Camera quality has always been a big deal for the V line, and while we’re expecting hardware improvements this year, it’s clear LG also wants to make sure users are able to fully take advantage of the phone’s cameras. A feature called Graphy is hidden inside the camera app’s manual mode — using this tool, you can select a number of existing pictures to copy the camera settings that made those shots possible. If you use it often enough and pay attention to how the settings change, it sounds like it could be a great tool for beginners to learn more advanced photography concepts.
Last up, we’ve got a couple new features that make us wonder if the fingerprint scanner is headed for the exit. LG is adding both facial recognition and voice recognition unlocks to the new phone, both of which can wake up the phone from sleep. Voice recognition is said to rely on spoken passwords, and the phone will be able to detect that it’s your voice specifically that’s being used. We’d expect this won’t work perfectly at first, but once the phone has enough samples of the sound of your voice, it should end up working smoothly.

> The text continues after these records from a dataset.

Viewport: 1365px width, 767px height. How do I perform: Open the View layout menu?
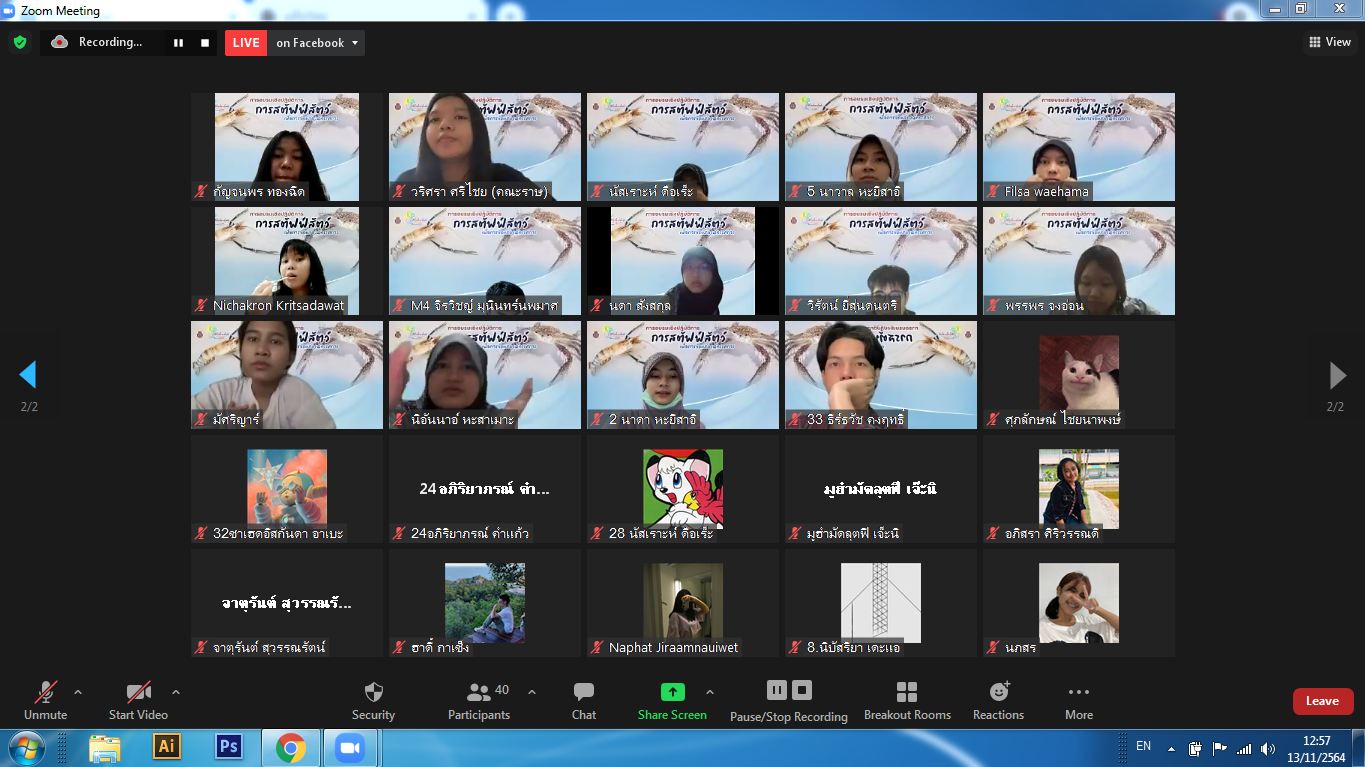(1330, 42)
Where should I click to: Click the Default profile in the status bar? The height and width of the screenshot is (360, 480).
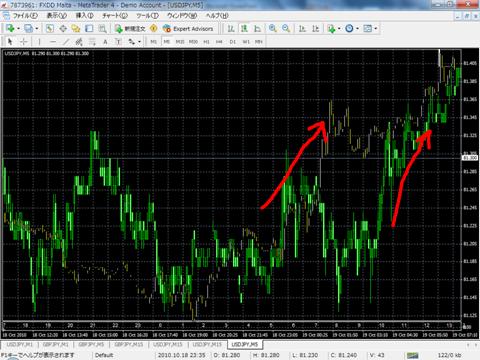(104, 355)
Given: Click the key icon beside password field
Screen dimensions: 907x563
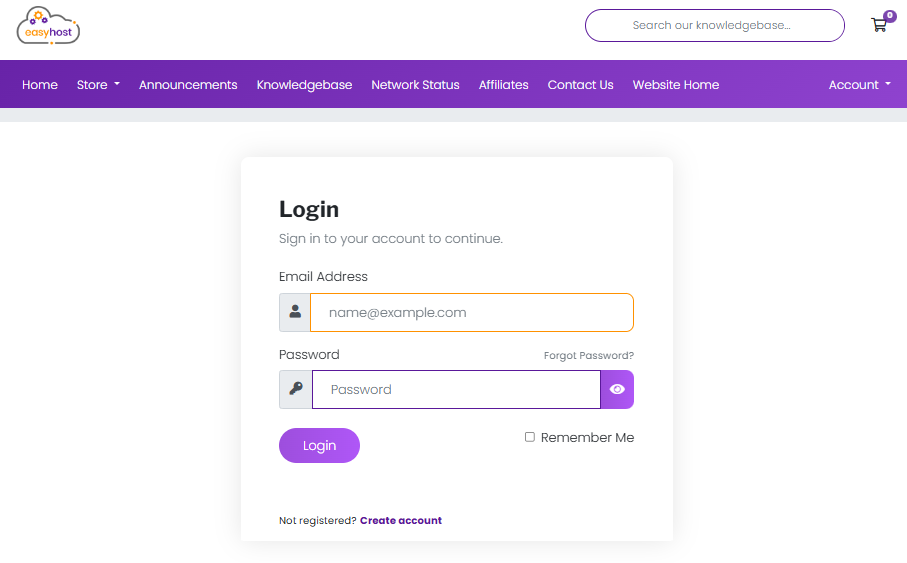Looking at the screenshot, I should pyautogui.click(x=296, y=389).
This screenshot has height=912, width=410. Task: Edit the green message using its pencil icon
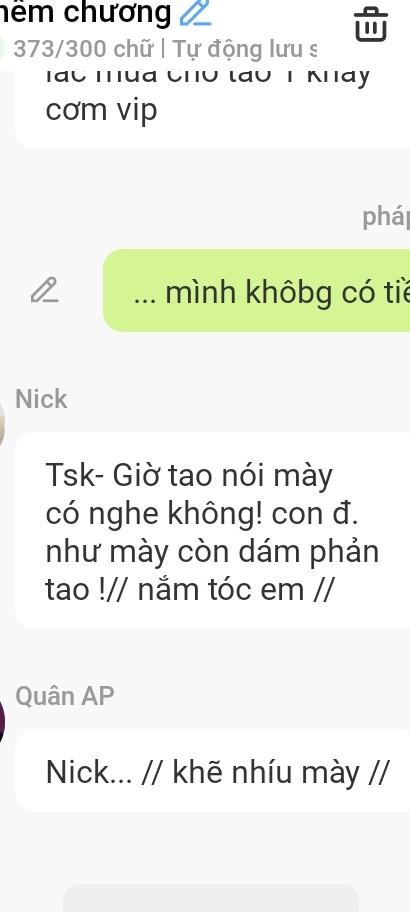45,290
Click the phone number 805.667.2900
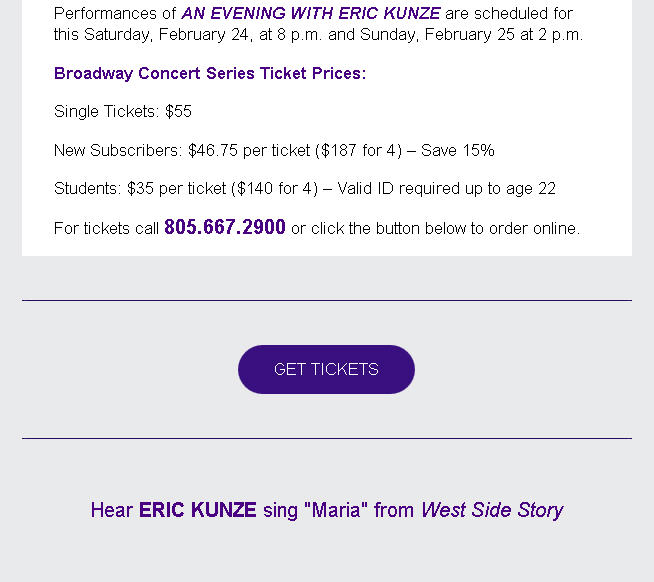The width and height of the screenshot is (654, 582). [x=225, y=227]
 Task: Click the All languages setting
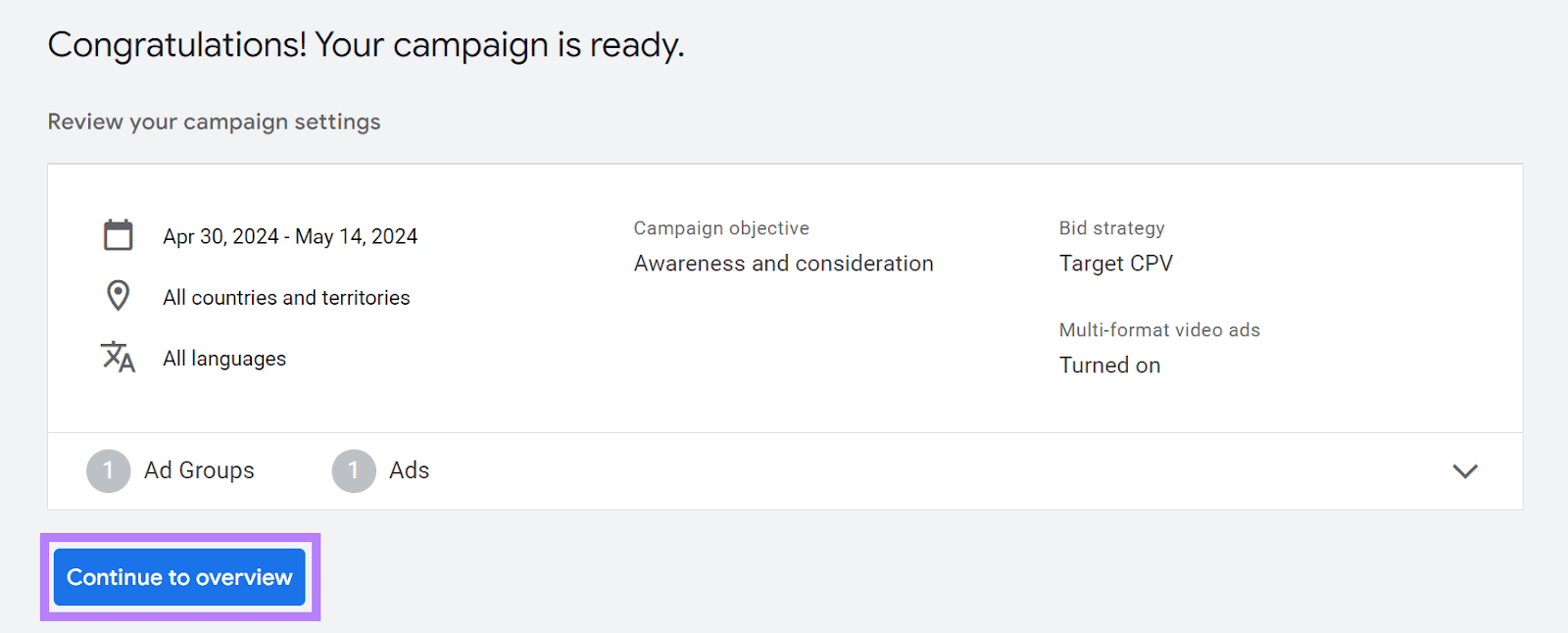tap(223, 358)
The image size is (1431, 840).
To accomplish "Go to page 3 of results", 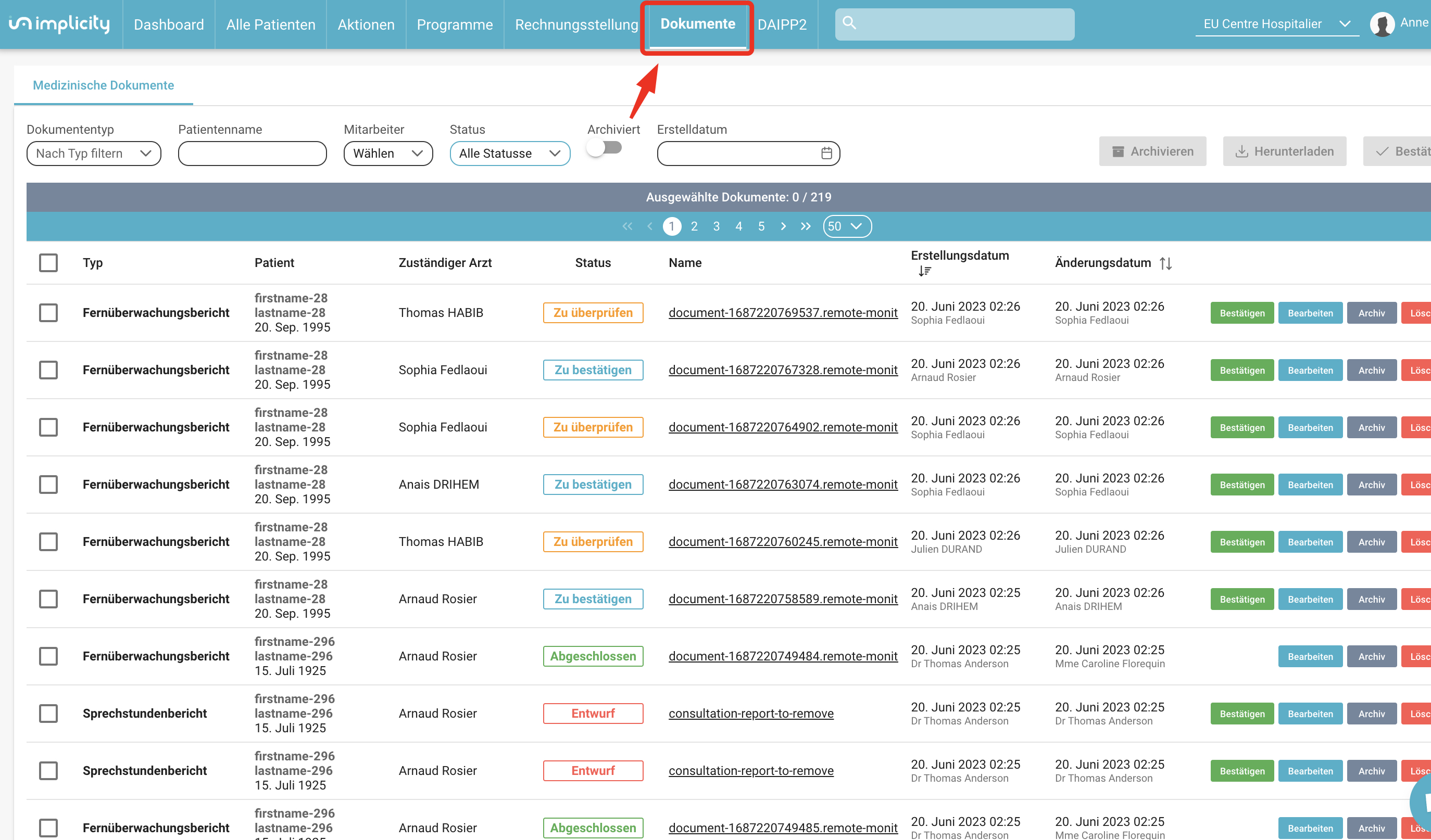I will pyautogui.click(x=716, y=226).
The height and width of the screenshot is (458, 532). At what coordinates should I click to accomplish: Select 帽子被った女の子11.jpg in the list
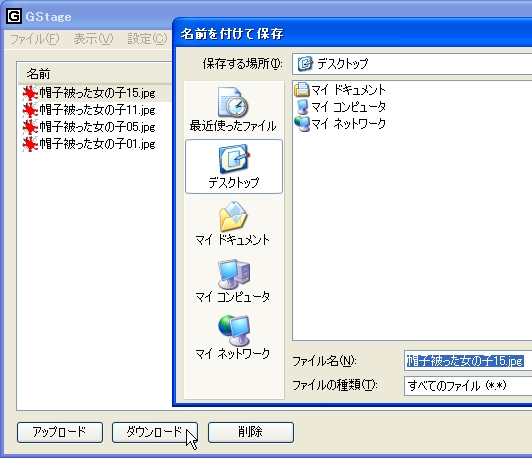pyautogui.click(x=89, y=110)
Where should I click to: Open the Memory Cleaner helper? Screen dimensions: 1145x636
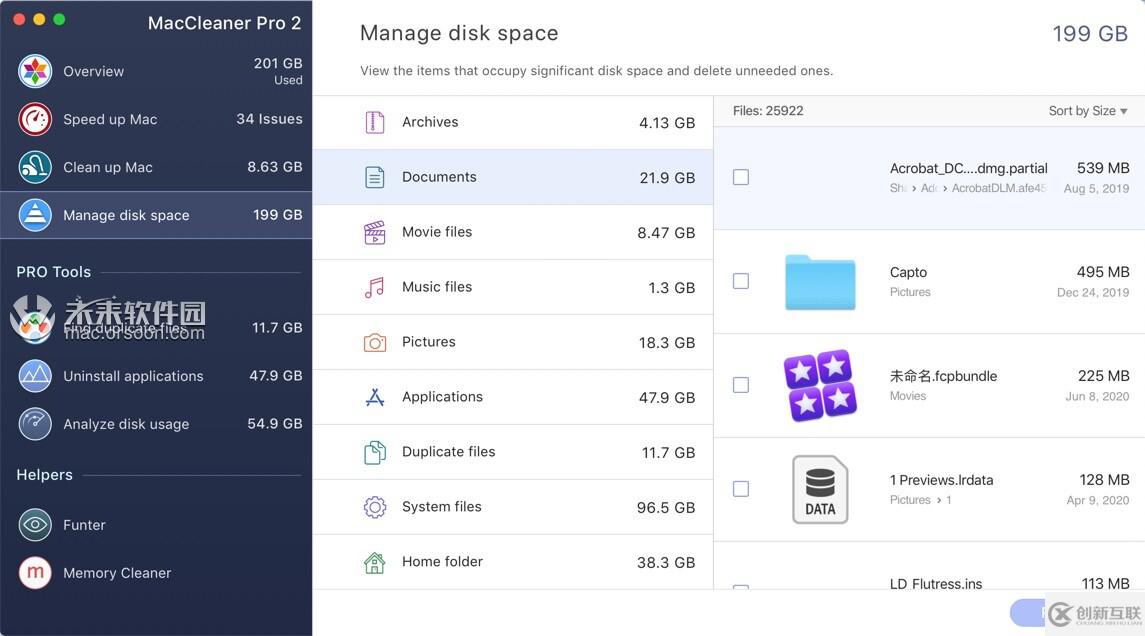116,572
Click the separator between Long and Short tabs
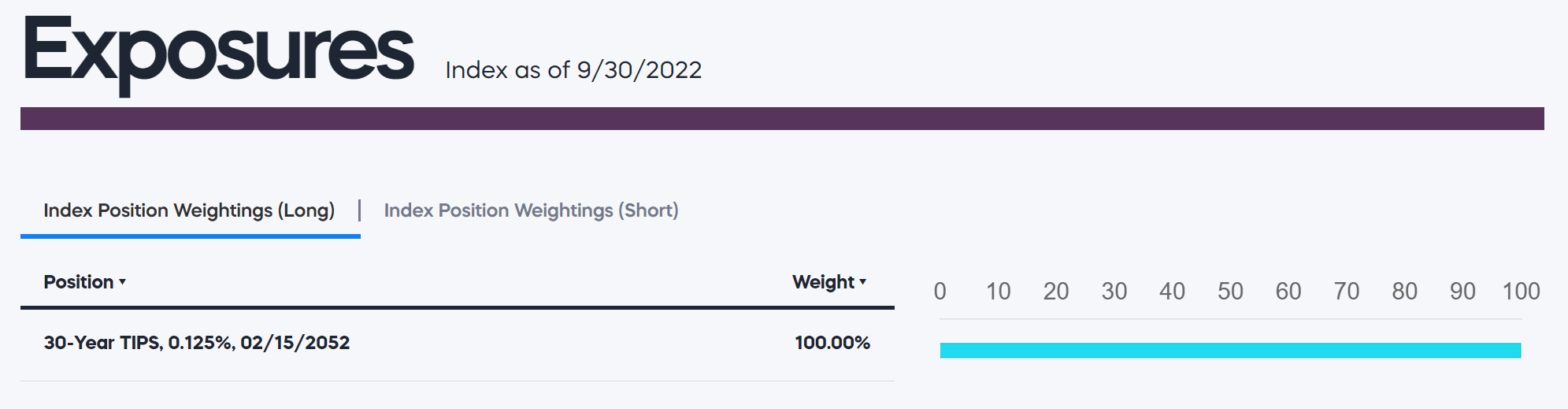Screen dimensions: 1568x409 (360, 210)
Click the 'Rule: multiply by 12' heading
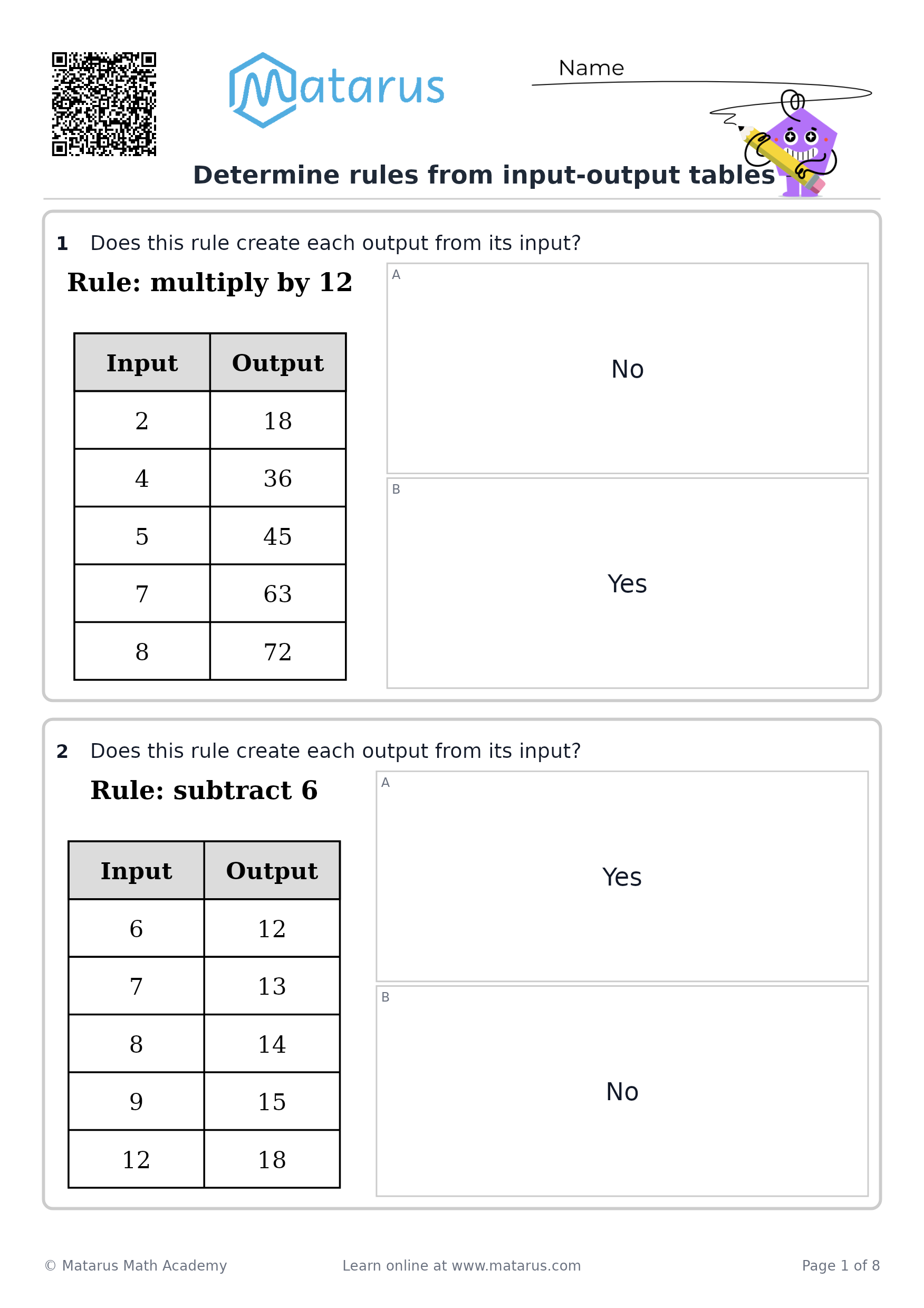Screen dimensions: 924x1308 point(209,283)
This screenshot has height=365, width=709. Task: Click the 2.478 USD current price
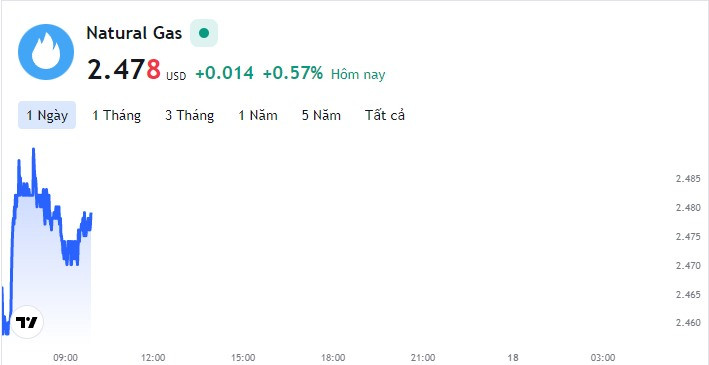coord(137,71)
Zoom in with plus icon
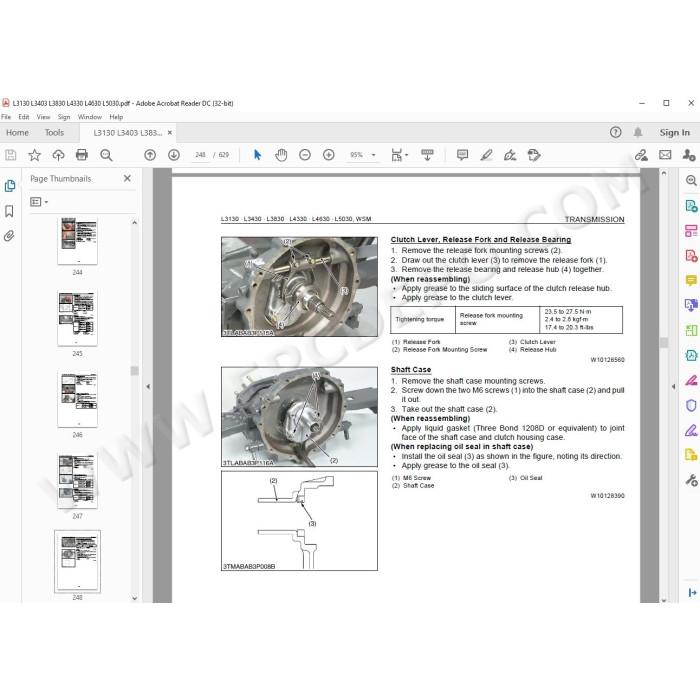Screen dimensions: 700x700 point(329,155)
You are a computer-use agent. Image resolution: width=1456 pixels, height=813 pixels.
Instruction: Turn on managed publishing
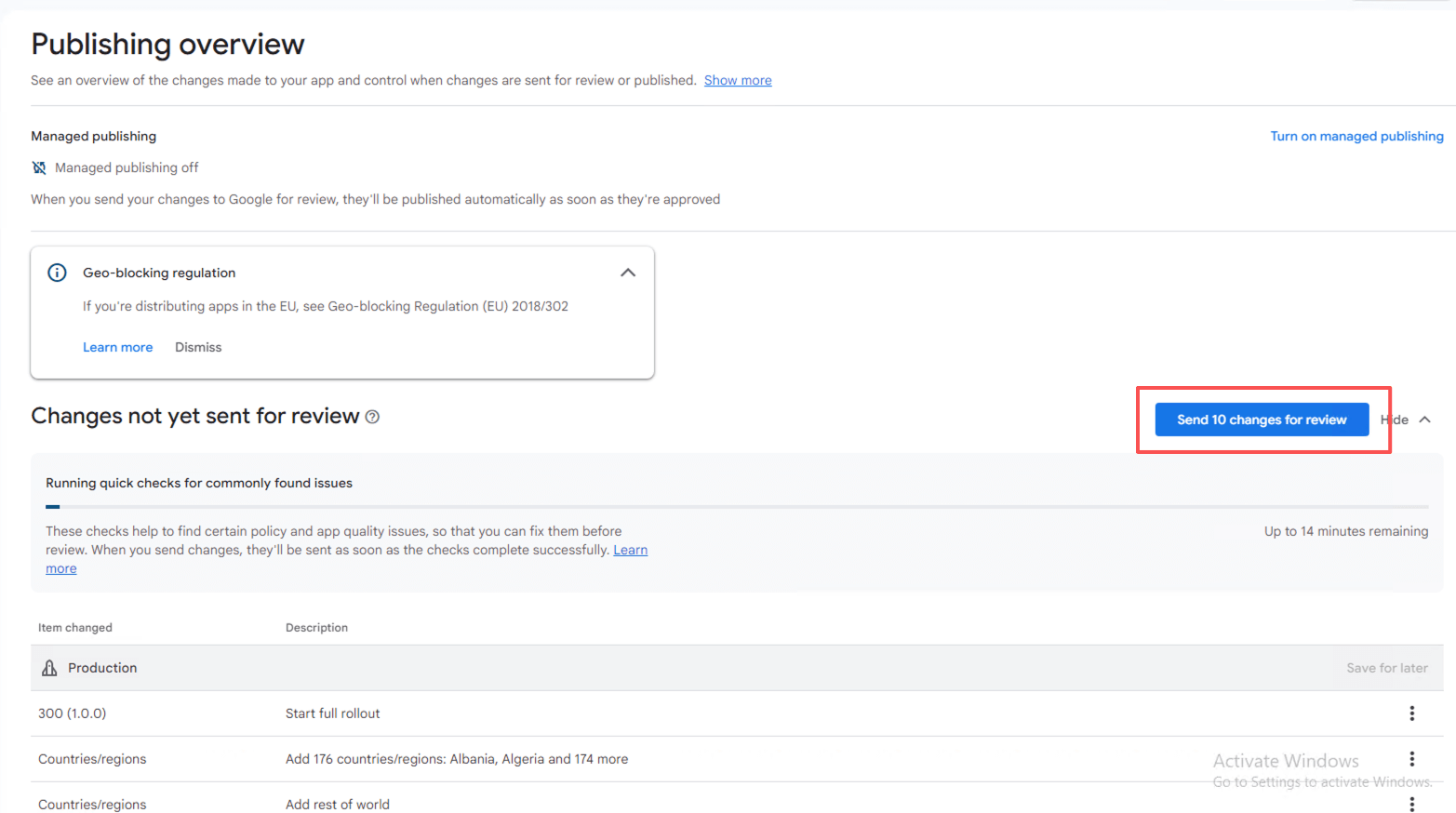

More biometric unlocking options should make the fingerprint scanner dispensable. After all, it’s become a design constraint — most users seem to prefer it on the front of the phone instead of the back, but putting it on the front means reserving space for a huge bezel that makes the phone bigger than it needs to be. As facial recognition in particular improves, we’d expect the fingerprint scanner to either be axed completely or shrunk down to the size of the power button, something we’ve seen some phones like the Nextbit Robin already do.
The LG V30 will still have an always-on display, which can now show quick settings options, music controls, and a photo. The photo will only be shown on a small part of the screen so as to not drain too much of the battery unnecessarily.
LG also mentioned that the new phone will have more haptic feedback options, although they didn’t get too deep into specifics on how that would be used. We’ll find out what they have planned when LG reveals the LG V30 at the end of the month. Until then, here’s one particularly juicy tidbit — they’ll have an f/1.6 lens on one of the rear cameras, which is the widest aperture lens we’ve seen on a smartphone yet. Hopefully that will translate into even better low-light performance!